A "deal" might include:

    The prosecution charges the defendant with a lesser charge.
    The prosecution agrees to a lesser punishment for the same charge.
    The number of counts may be dropped. Alternative sentencing.

Defense Attorneys may also file Pre-Trial Motions, which may assist in dismissing charges or changing the prosecution’s position. Some common motions are:

    Motion to Suppress Evidence
    Motion to Dismiss the Information
    Motion for a Speedy Trial
    Motion to Sever Counts
    Motion to Compel Discovery


After a jury has been selected and the trial actually begins, both the defense attorney and the prosecuting attorney complete the following process:

    Opening statements.
    Direct examinations of their witnesses.
    Cross examinations of the opposing witnesses.
    Closing arguments.

During the deliberation of the case, the jury decides the guilt or innocence of the defendant. If the defendant is found guilty of a criminal charge, it is the responsibility of the judge to determine the sentence that will be imposed.

Upon a guilty verdict, a motion for New Trial might be filed with the court.


Sentencing is a court hearing where the judge determines punishment.

A defendant may be sentenced to Probation instead of prison. However, he/she may be ordered to do some local custody time as a term of his or her probation. If a person violates his/her probation, the original charges may be reinstated and he/she may be incarcerated.

Formal probation is when an individual is supervised by a probation officer. Informal or summary probation is unsupervised. If probation is not granted, there is usually a range of three prison terms in each FELONY crime: the low term, mid term, and high term. Lawyers argue about the proper term based on the facts of the particular case. The final word is within the judge’s broad discretion.

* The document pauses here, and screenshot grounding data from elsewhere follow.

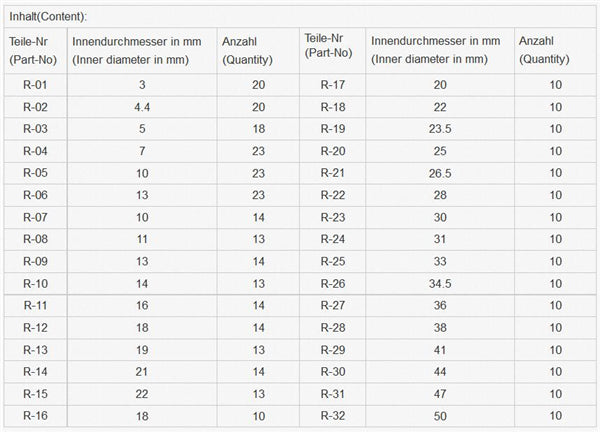The width and height of the screenshot is (600, 432).
Task: Click the R-08 part number cell
Action: tap(35, 239)
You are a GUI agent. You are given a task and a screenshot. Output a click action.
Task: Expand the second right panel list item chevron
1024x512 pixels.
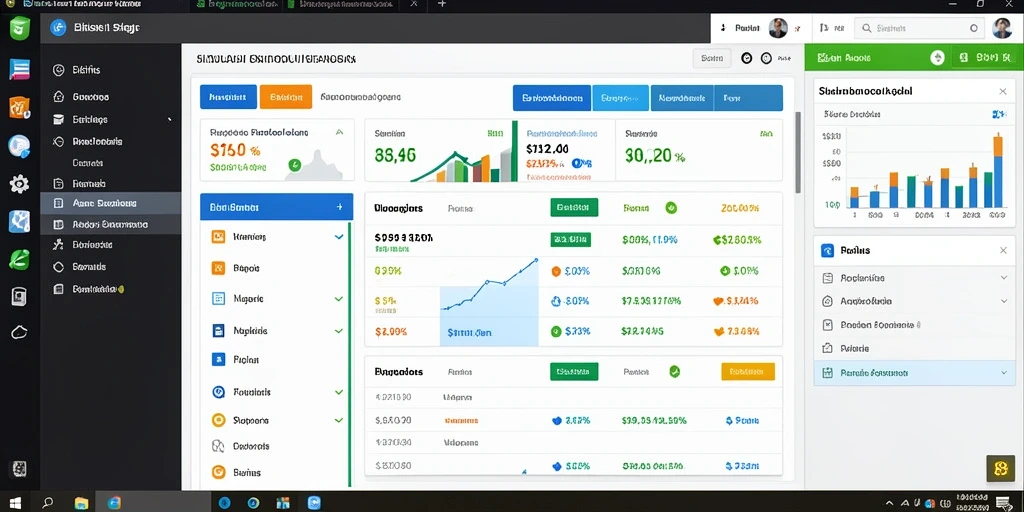pos(1004,301)
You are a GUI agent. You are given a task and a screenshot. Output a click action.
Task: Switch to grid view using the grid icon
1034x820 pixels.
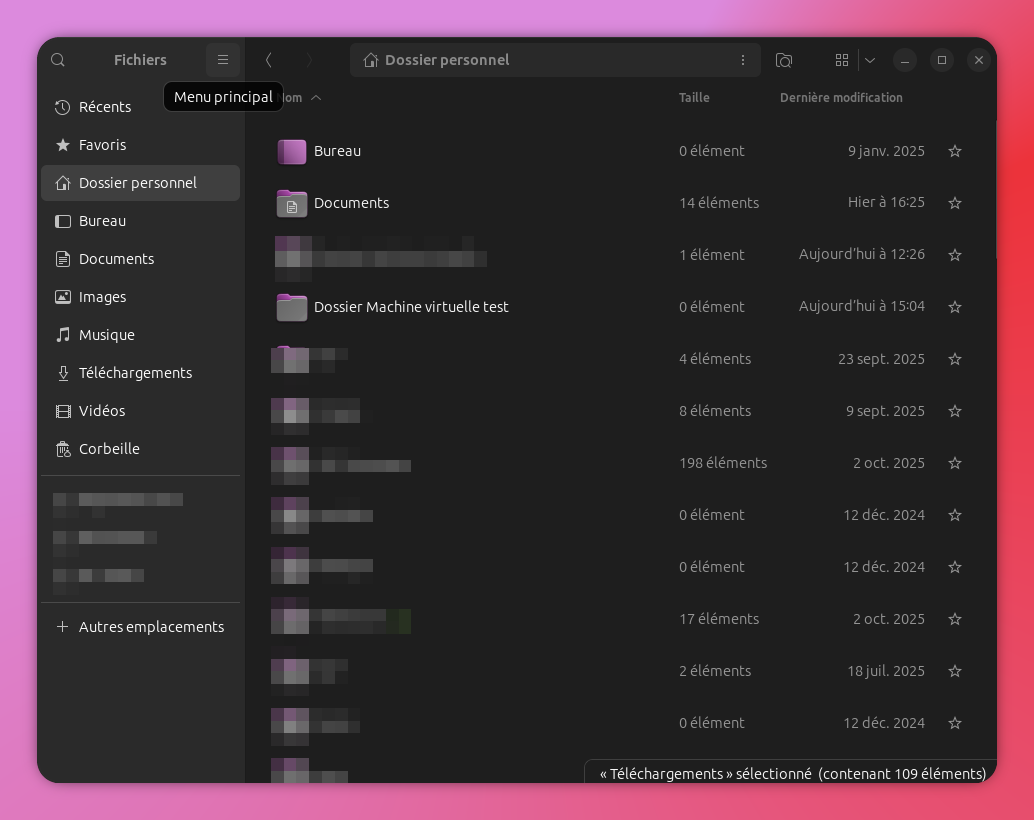(842, 60)
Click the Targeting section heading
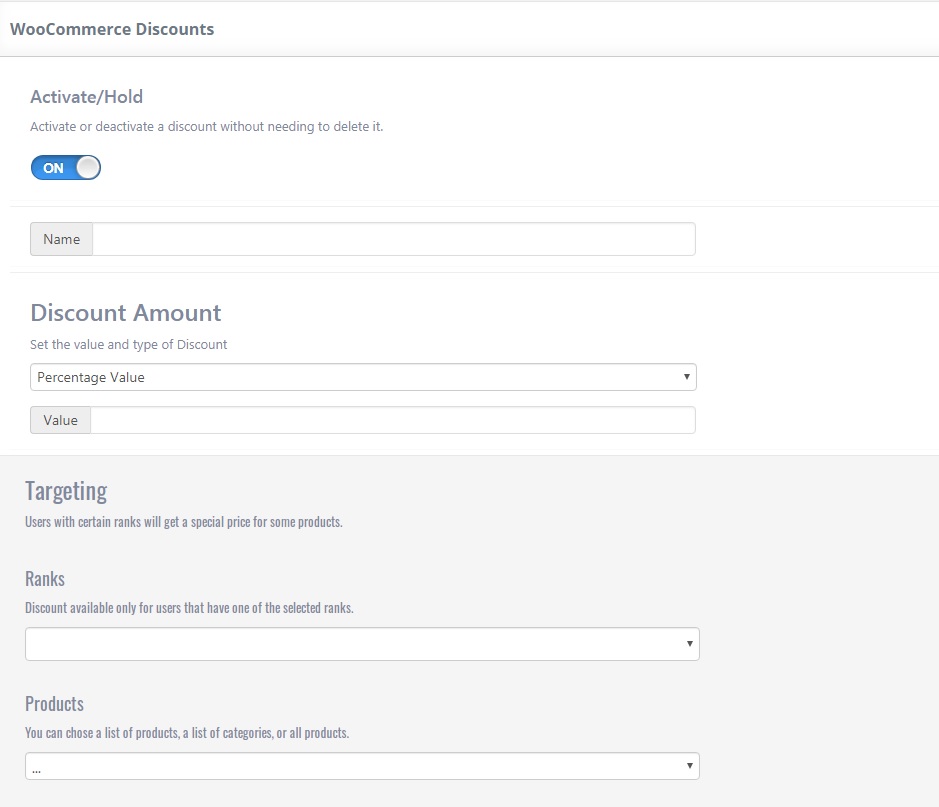Screen dimensions: 939x807 (x=66, y=491)
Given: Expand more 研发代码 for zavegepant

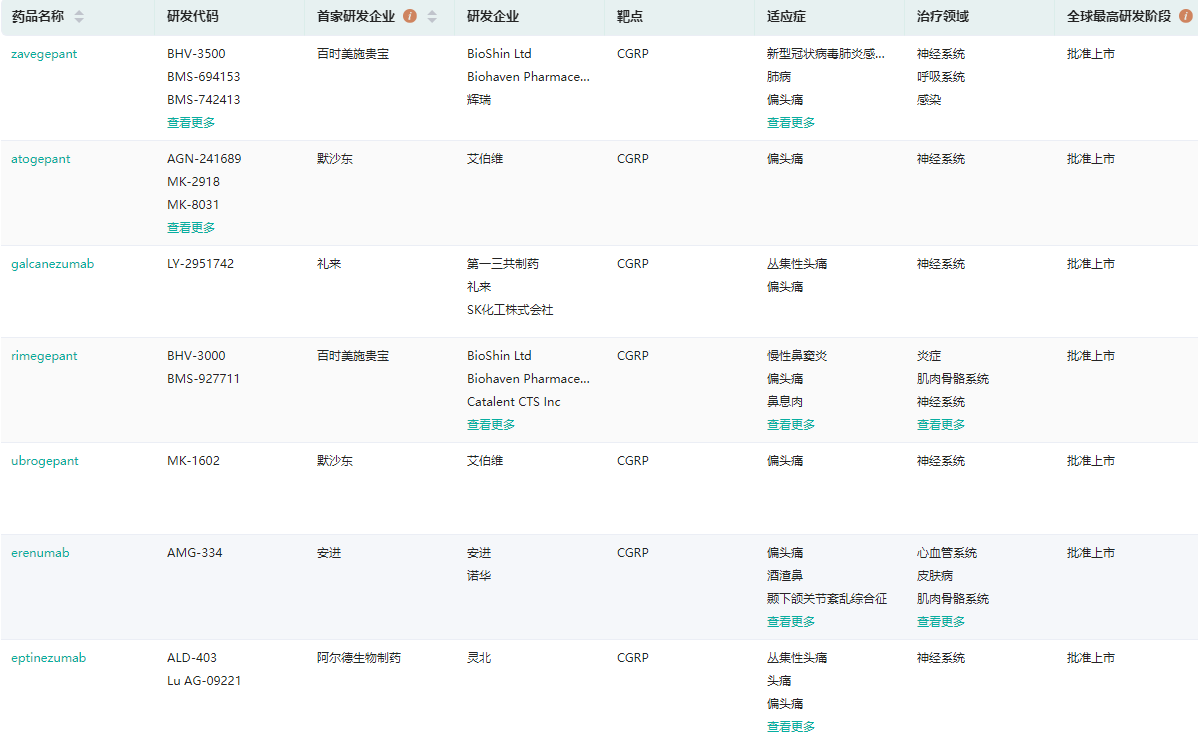Looking at the screenshot, I should pos(191,123).
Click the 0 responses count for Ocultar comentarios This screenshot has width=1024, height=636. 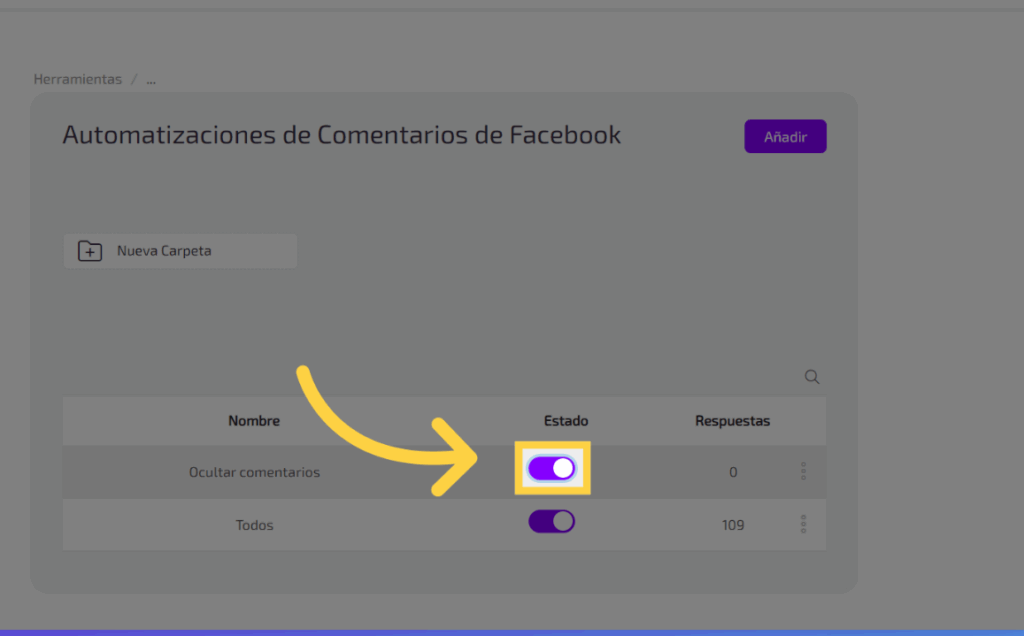click(x=732, y=472)
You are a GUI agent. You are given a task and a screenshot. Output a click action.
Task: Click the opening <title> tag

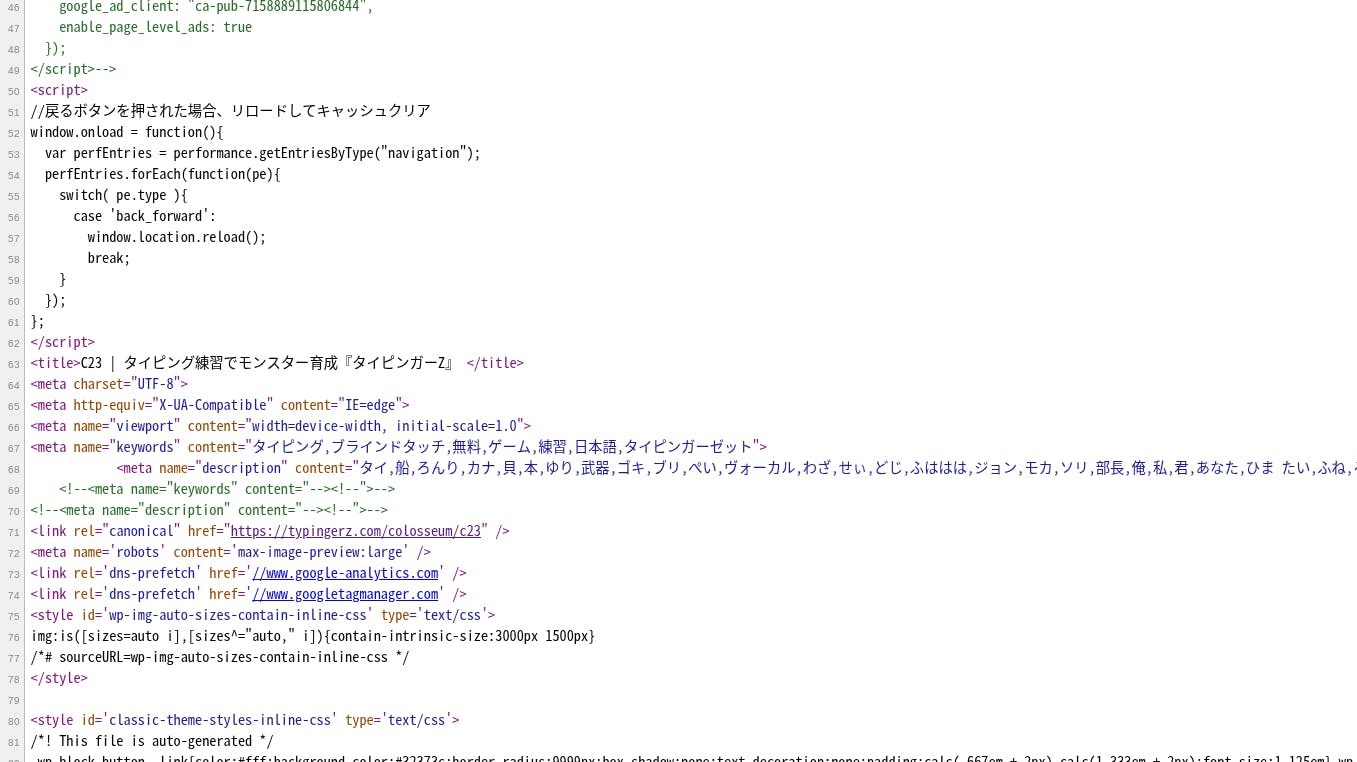point(55,363)
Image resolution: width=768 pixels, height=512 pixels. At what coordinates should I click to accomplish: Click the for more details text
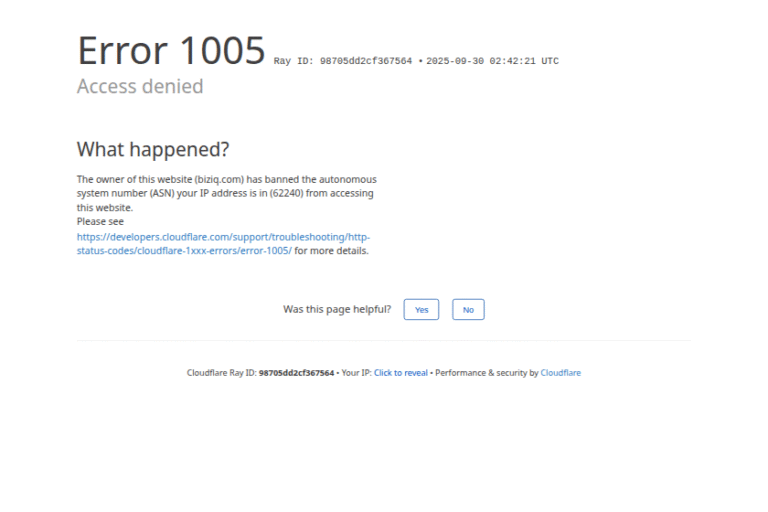coord(331,251)
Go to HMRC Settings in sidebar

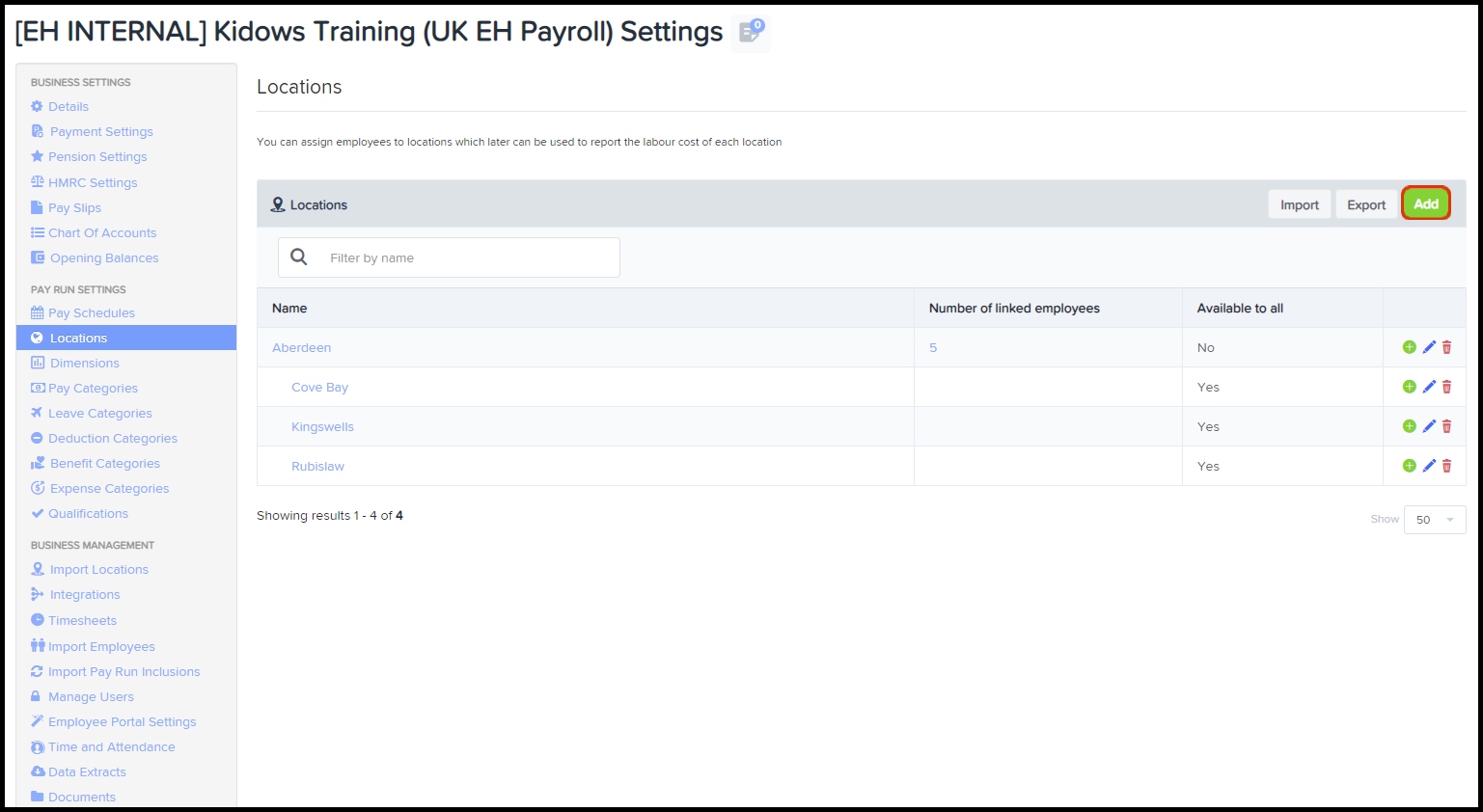[93, 182]
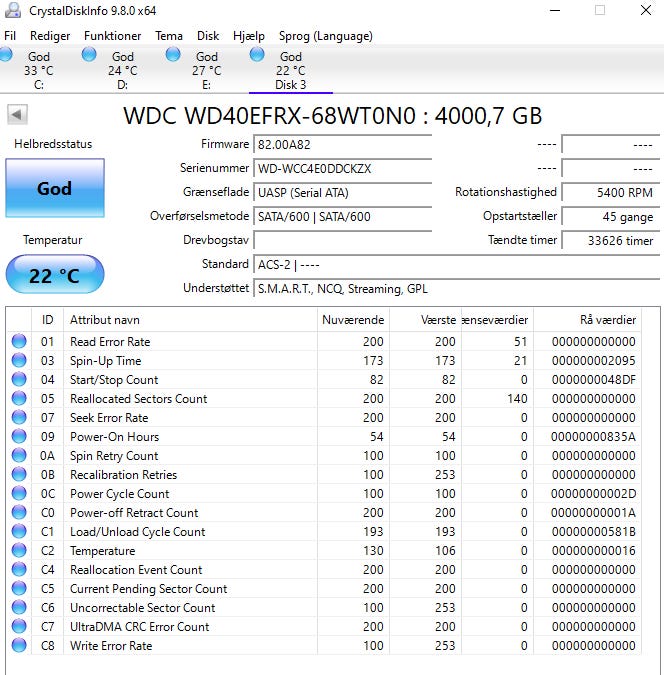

Sentencing modifications occur when part of a person's sentence becomes inapplicable to their case. For example, suppose a man is convicted of the crime of spousal abuse, and part of his sentence includes that he must stay away from his wife. However, if the man and the wife decide to reconcile, then it would be appropriate to ask the court to "modify" the man's sentence.

Some alternatives to jail that might be negotiated are:

    Detox Programs
    Electronic Home Monitoring
    Residential Treatment Centers
    Weekend Work Programs
    Community Service


In addition to any sentence imposed by the court, a conviction can have a number of independent consequences. In felony cases, these consequences can be severe and include:

    Loss of the right to vote.
    Loss of the right to possess a firearm of any kind.
    Loss of the right to associate with known criminals.
    Registration as a sex offender.
    Increased penalties ("strikes") for future criminal convictions.
    Registration as a narcotics offender.
    Deportation, if non-citizen


If convicted, a defendant may file an appeal. The purpose of an appeal is to ensure that the trial court did not make any legal errors throughout the trial process. Appeals may result in the reversal of a person's trial court conviction.


A conditional release from prison entitles a person receiving it to serve the remainder of his/her term outside of prison, but technically the person will still be under the Department of Corrections. Typical conditions of parole can include:

    Periodic meetings with parole officers.
    Foregoing the possession of weapons and not associating with known criminals.

Expungement is a process where, in some cases (including felonies or misdemeanors), a person's conviction may be removed from his/her record. An expungement cannot be done if the person has served time in state prison.

This post is for educational and information purposes only. It is not legal advice on any particular case, and merely a general opinion of one California lawyer. You should not rely on it without consulting a competent attorney in your area about your specific case and facts. It is not intended to, and shall not, create an attorney-client relationship. So, be happy you got some free info and use your grey matter!